A New Jersey lawmaker wants to extend property tax relief to all veterans in the state, regardless as to whether they served in combat or not.  

President Obama Address Troops At Joint Base McGuire-Dix-Lakehurst In New Jersey (Mark Makela, Getty Images)

Assemblyman Bob Andrzejczak (D-Cape May Court House) has introduced a resolution to put a question on the ballot in the next general election asking voters to amend the state constitution to extend property tax benefits to veterans who did not serve in wartime.

"Hopefully, they (voters) will support the rest of our troops like they do our combat troops. They didn't know whether they would be deployed or not. They didn't know whether they would have to fight in a war or not.
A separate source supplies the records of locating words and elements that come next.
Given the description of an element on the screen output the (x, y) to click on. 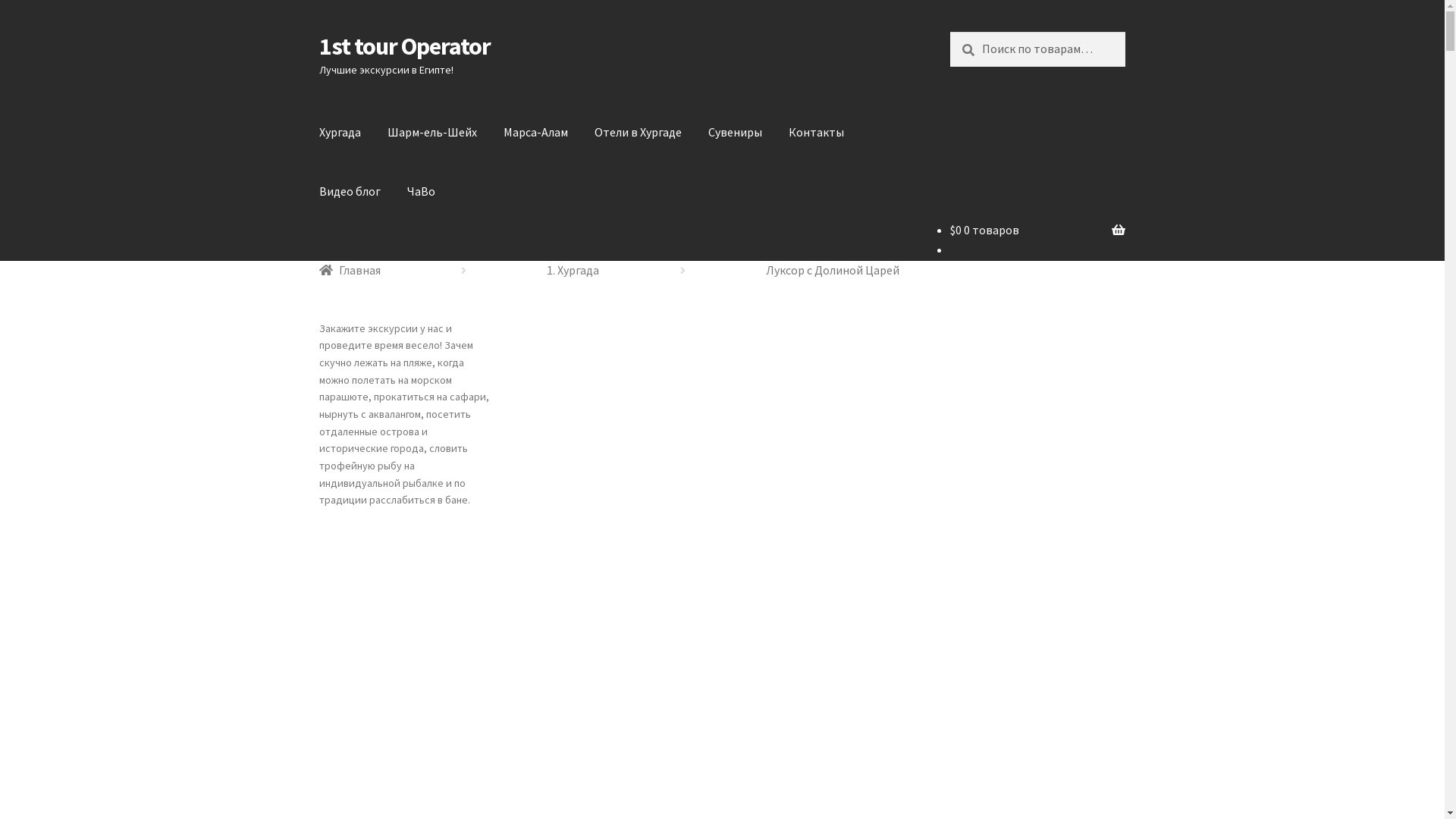
1st tour Operator Element type: text (404, 46)
Given the description of an element on the screen output the (x, y) to click on. 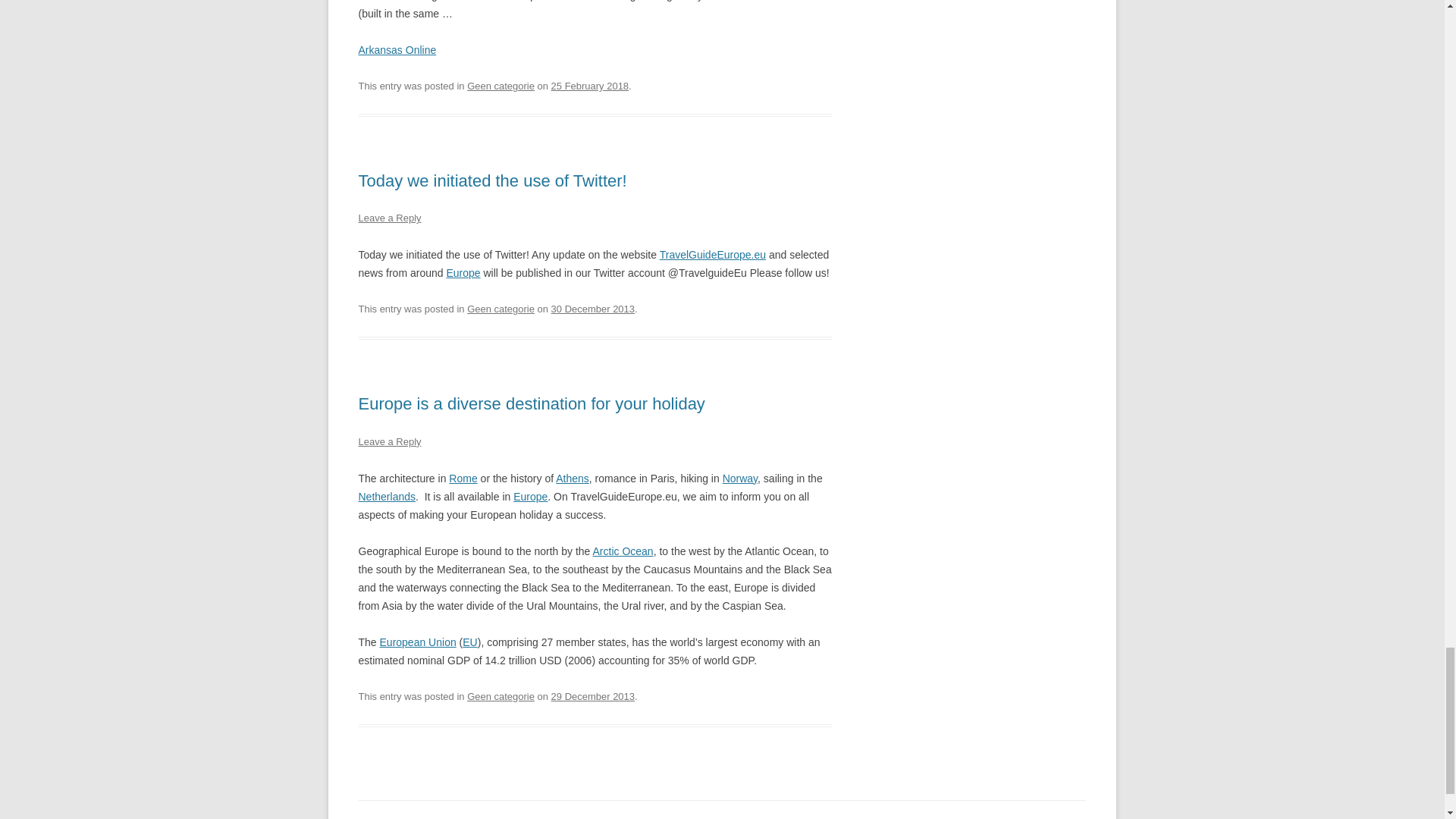
22:09 (592, 308)
21:20 (589, 85)
15:46 (592, 696)
Given the description of an element on the screen output the (x, y) to click on. 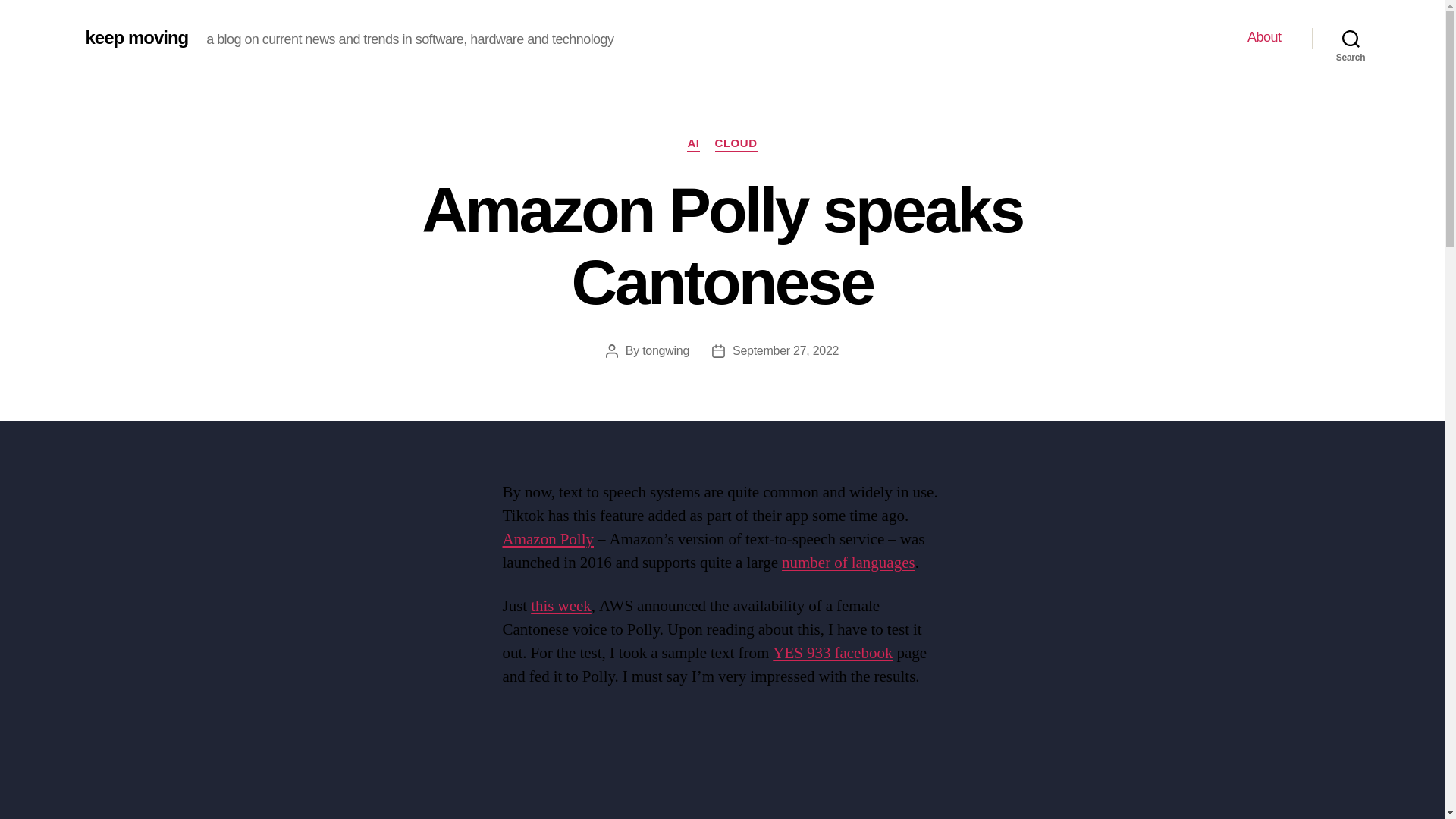
CLOUD (735, 143)
YES 933 facebook (832, 652)
September 27, 2022 (785, 350)
Amazon Polly (548, 539)
this week (561, 606)
keep moving (135, 37)
About (1264, 37)
tongwing (665, 350)
YouTube player (722, 769)
Search (1350, 37)
number of languages (848, 562)
Given the description of an element on the screen output the (x, y) to click on. 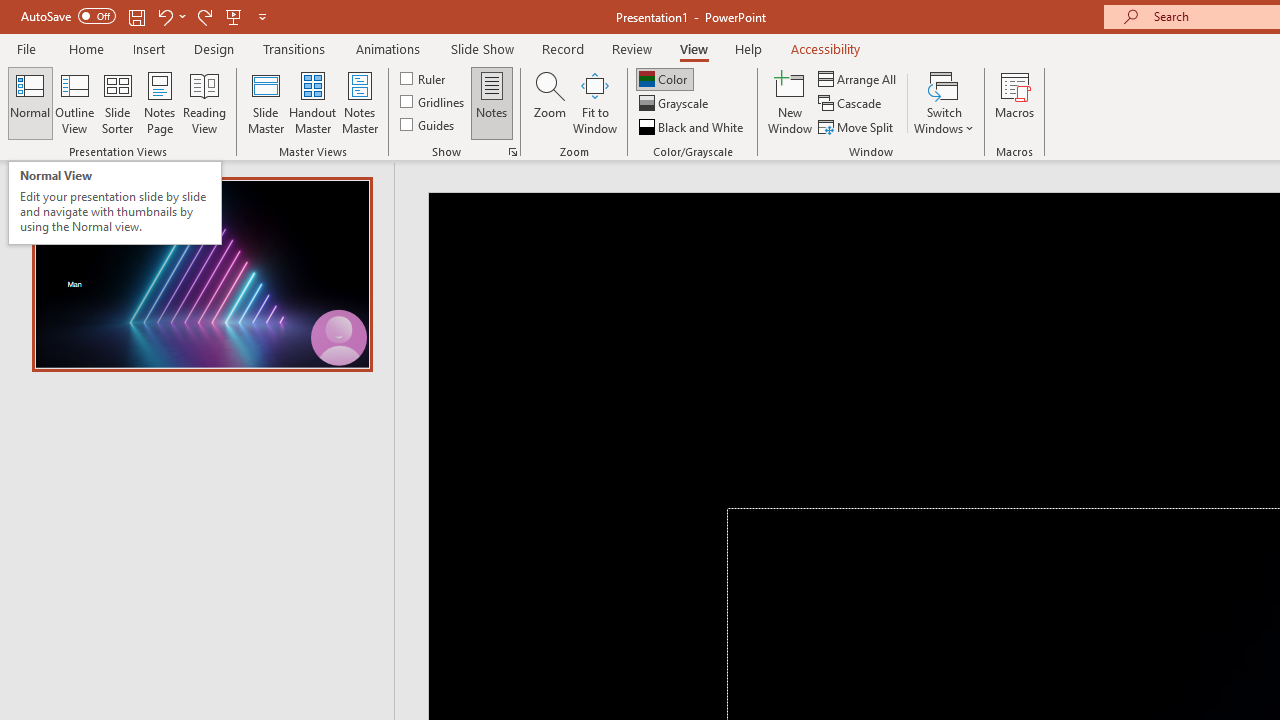
Slide Master (265, 102)
Outline View (74, 102)
Black and White (693, 126)
Grid Settings... (512, 151)
Ruler (423, 78)
Color (664, 78)
Given the description of an element on the screen output the (x, y) to click on. 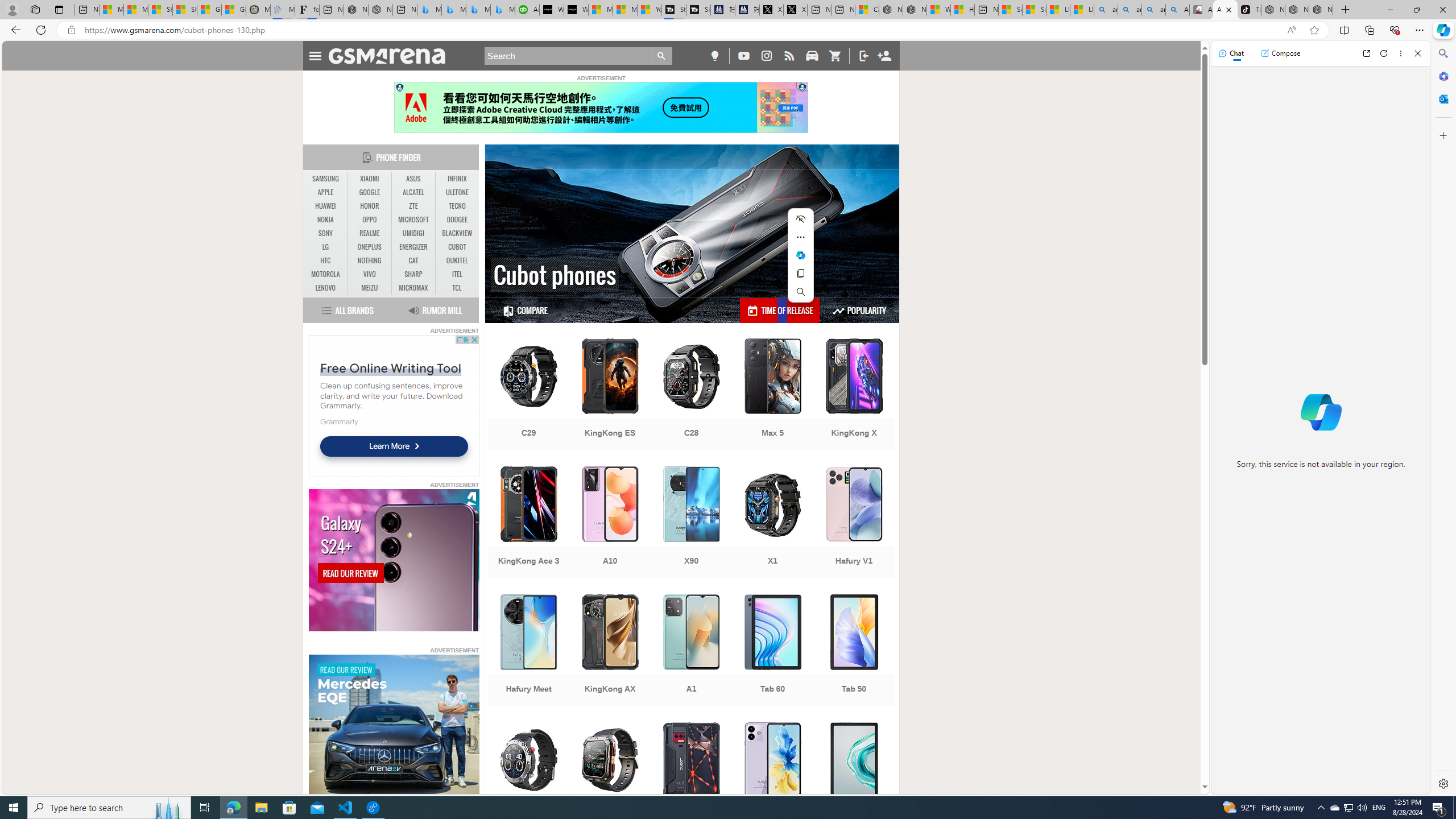
ONEPLUS (369, 246)
MICROMAX (413, 287)
Toggle Navigation (314, 53)
HUAWEI (325, 205)
MEIZU (369, 287)
Nordace - Best Sellers (1273, 9)
Copy (800, 273)
ONEPLUS (369, 246)
Given the description of an element on the screen output the (x, y) to click on. 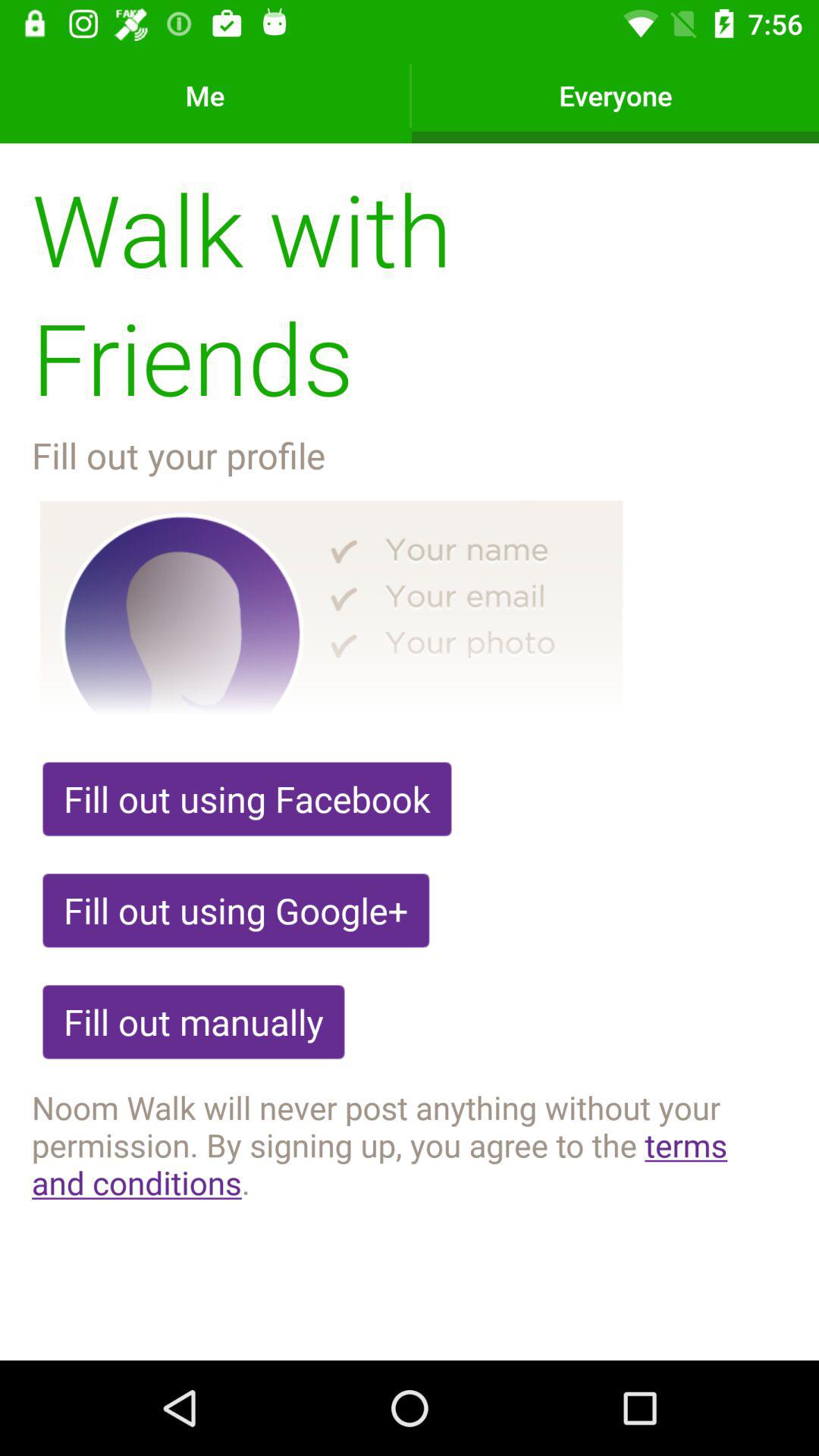
turn on noom walk will (409, 1144)
Given the description of an element on the screen output the (x, y) to click on. 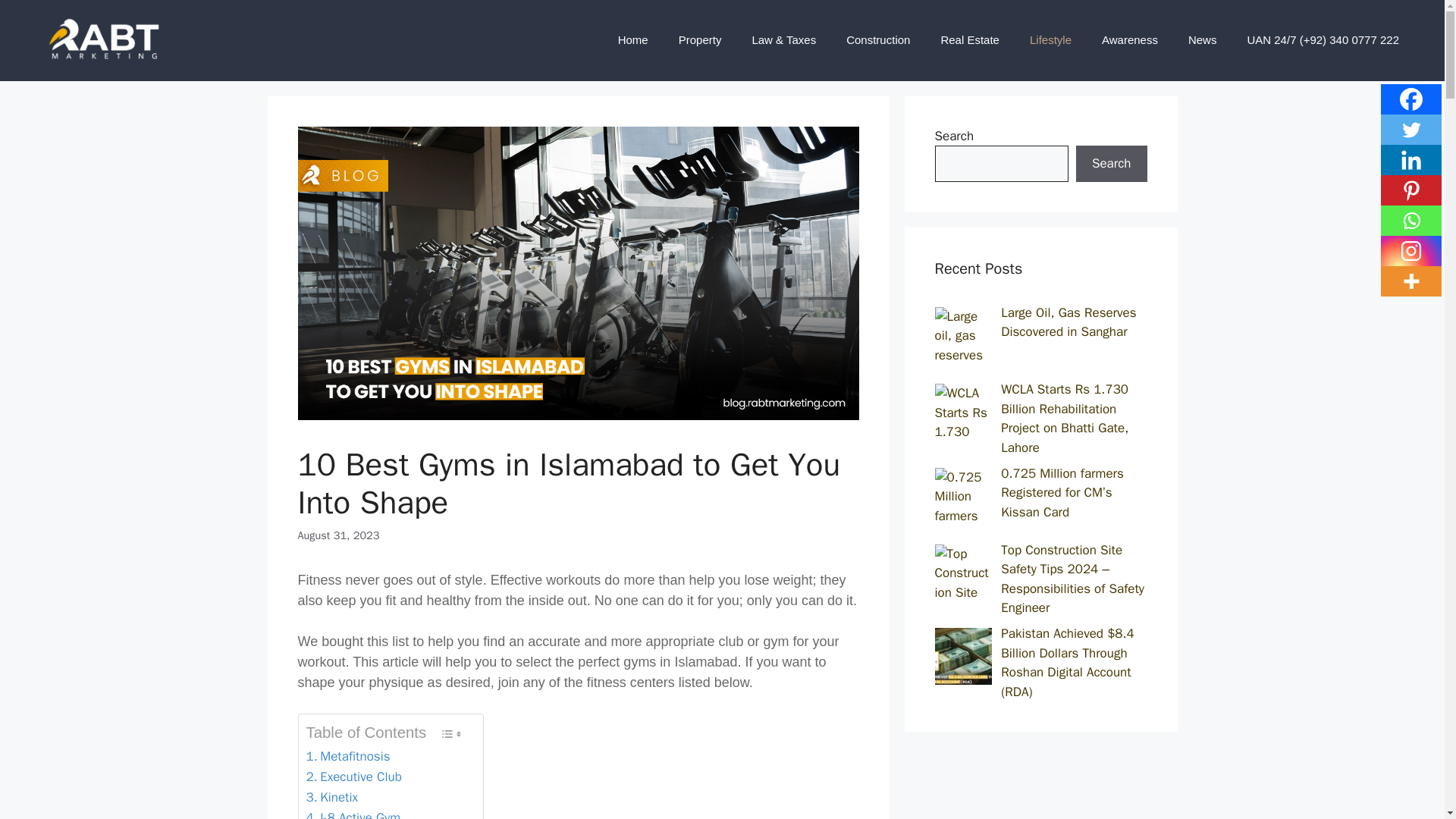
I-8 Active Gym (353, 813)
Construction (877, 40)
Awareness (1129, 40)
Metafitnosis (347, 756)
Kinetix (331, 797)
Executive Club (353, 776)
Lifestyle (1050, 40)
Real Estate (969, 40)
Metafitnosis (347, 756)
News (1202, 40)
Given the description of an element on the screen output the (x, y) to click on. 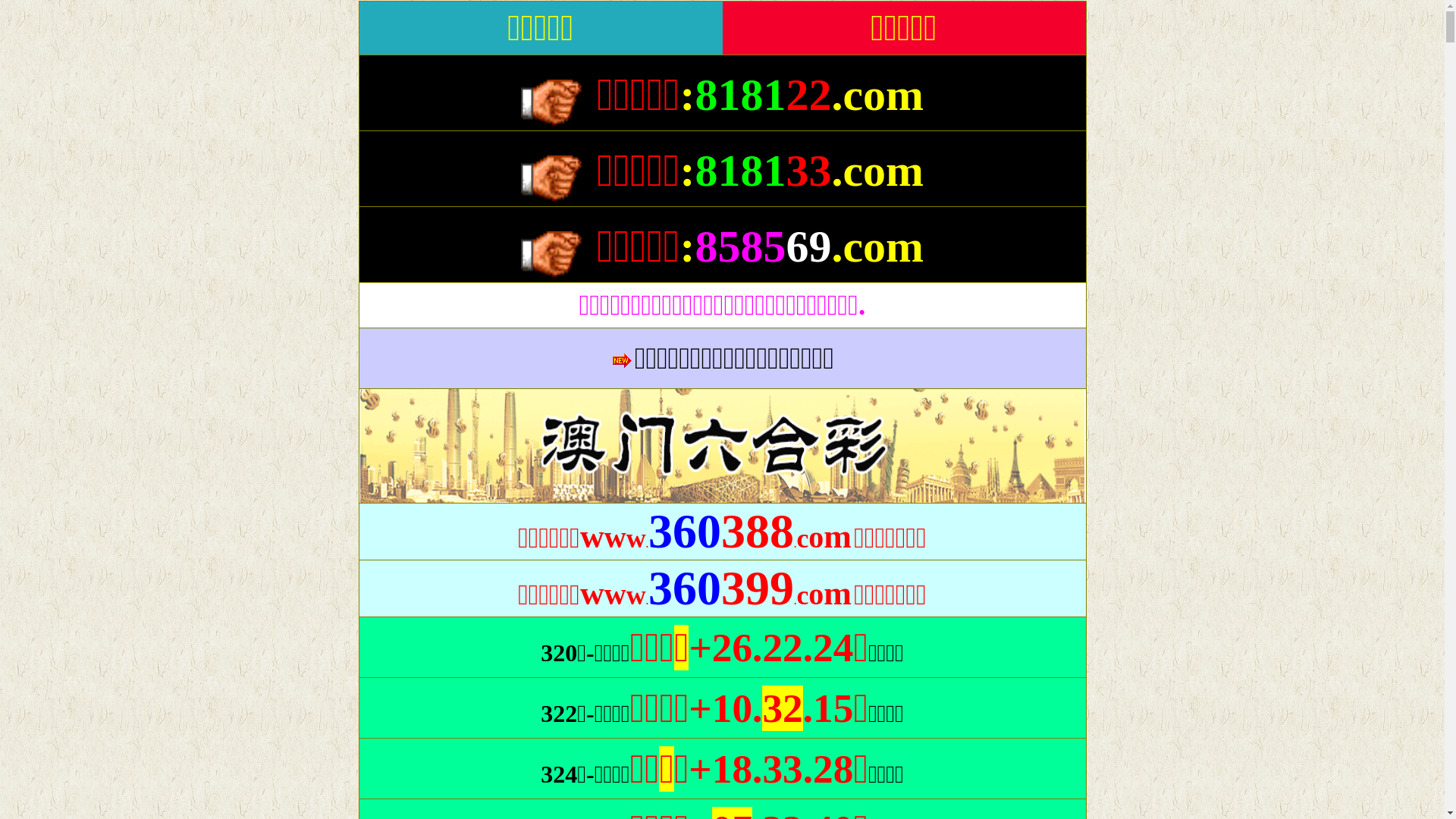
w. Element type: text (637, 538)
w Element type: text (615, 542)
360388 Element type: text (720, 542)
360399 Element type: text (720, 599)
w Element type: text (615, 599)
w. Element type: text (637, 594)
But the fact is, they were willing to," Andrzejczak said.

As it stands now in New Jersey, qualified veterans who served during time of war, or a surviving spouse, may be eligible for local property tax deductions of $250 per year.   Those veterans with a service-connected disability are also eligible for the property tax deduction.

Andrzejczak said limiting the benefits to veterans who served in time of war implies that certain veterans in New Jersey are more deserving of our help than others.

"The fact that the moment (being called to combat) never came for these soldiers should not be held against them," Andrzejczak said.

The assemblyman, a disabled veteran who served as a sergeant in the U.S. Army, said New Jersey's property taxes can be especially taxing on the state's veteran population, whose unemployment rate exceeds the national average.

If the Legislature passed the resolution and is signed by Gov. Chris Christie, it would be placed on the ballot for the general election in November 2016.